**Directive 1:**
Using the technical notes on Merlin and Nagios events, answer:
(a) Over what channel does the broker module send a packed event to its daemon?
(b) What control code is assigned to CTRL_INACTIVE?
(c) Where, and on receiving which events, is the peer-id calculated?
**Directive 2:** Continue the technical notes on Merlin and Nagios event handling, starting after their final sentence.

**Page extract:**

##########

TECHNICAL

The life of a Nagios event
--------------------------
The path of events from 'luke' to 'yoda' goes as follows:
Nagios on 'luke' runs a check (or whatever, but we'll stick
with a check here) and runs a snippet of code inside the
merlin broker module.

The module packs the event in a way that makes it suitable
for network transport and sends the event to its daemon via
a unix domain socket.

The daemon takes care of the event and sends it to its
peers and its masters. If a poller was supposed to run this
check, it also stashes the event in a binary backlog so it
can send the event to the poller when it comes back online.
When it has sent the event, it unpacks it and inserts it
into the database, and then it goes on to handle other
events in pretty much the same manner.

The receiving daemon(s) forward the event to their broker
module(s) and then unpack it to insert it in their database.

The broker module(s) update the status of their Nagios instance
with the information about the new check, and there it more or
less ends.


Node activation/deactivation
----------------------------
The first thing each Merlin module does when it gets loaded is
is to gather a little bit if info about itself and send that
information as a control event to its daemon. The activation
control packet contains protocol version, wordsize, byte order,
object structure version of Nagios, the latest mtime of the
configured object configuration files, and a sha1 hash of the
object configuration files.

This CTRL_ACTIVE packet gets sent to all neighbours from the
Merlin daemon, so all its configured nodes will get to see it.
Every daemon that receives such a packet stashes the info in
memory and forwards it to their module in case the module
would be restarted. If there are compatibility issues, both
daemon and module should warn about that.

When a module crashes, goes offline or is shut down in a
controlled manner, a CTRL_INACTIVE event is generated from
the Merlin daemon it's supposed to talk to. This CTRL_INACTIVE
event is shipped to all the nodes in the neighbourhood and
causes the previously received information to be wiped, and
the module to be marked as inactive. An inactive node is
considered dead when it comes to distributing workload.

In order for a Merlin node to be considered capable of running
checks, it must be connected (via the daemon) and it must have
sent a CTRL_ACTIVE event, which only ever comes from inside
the module.

CTRL_ACTIVE has control-code 3.
CTRL_INACTIVE has control-code 2.


Peered loadbalancing
--------------------
Two peers automagically distribute the workload between them
by means of an alphabetically sorted list of all configured
hosts and services and a peer-id calculation (not negotiation)
that yields the same result on all peers in the ring.

Peer-id calculation is done in the module when it receives a
CTRL_ACTIVE or CTRL_INACTIVE event.

When Nagios tries to run a check, the module looks up the
slot number for that particular check in its alphabetically
sorted lists, and if slot-number modulo the number of active
peers matches the peer-id of the module, it will run the check.
Otherwise it will block the check from happening.

##########

**Material:**

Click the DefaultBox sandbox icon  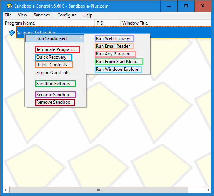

##########

**Written answer 1:**
(a) A unix domain socket.
(b) Control code 2.
(c) In the module, when it receives a CTRL_ACTIVE or CTRL_INACTIVE event.

**Written answer 2:**
Peered nodes with pollers attached will still use the same list
to distribute checks, except that all checks that are handled
by an active poller will always be blocked on all peers. This
means that peers with pollers will not share the workload
exactly equally, and in theory one node could end up running
all checks, but in practice the workload split is still very
even.


Pollerbased monitoring
----------------------
Pollers will always execute all checks assigned to it, unless
they have peers or pollers themselves. Work is assigned to
pollers via hostgroups. Each hostgroup represents a "selection"
in merlin, and every poller responsible for each "selection"
is checked to see if the master node has to perform the check
itself or if it's supposed to be delegated to a poller. If at
least one active poller exists for the selection a particular
check belongs to, the master will refuse to run the check.


Configuration synchronization
-----------------------------
The CTRL_ACTIVE packets sent by the Merlin module when it gets
loaded contains a SHA1 checksum of its configuration, along
with the latest timestamp of that configuration. Currently,
configuraion can be pushed from master to pollers and from
peer to peer. Although a 'pull' config option exists, it's
not tested and not supported. It just should work in theory.

If an activated peer has a different SHA1 hash than the node
receiving the CTRL_ACTIVE event, a comparison is made to see
which one has the newest configuration. The node with the
newest configuration initiates the push command, which needs
to be configured in the merlin.conf config-file. See the
HOWTO for more information about configuring syncrhonization
of object config.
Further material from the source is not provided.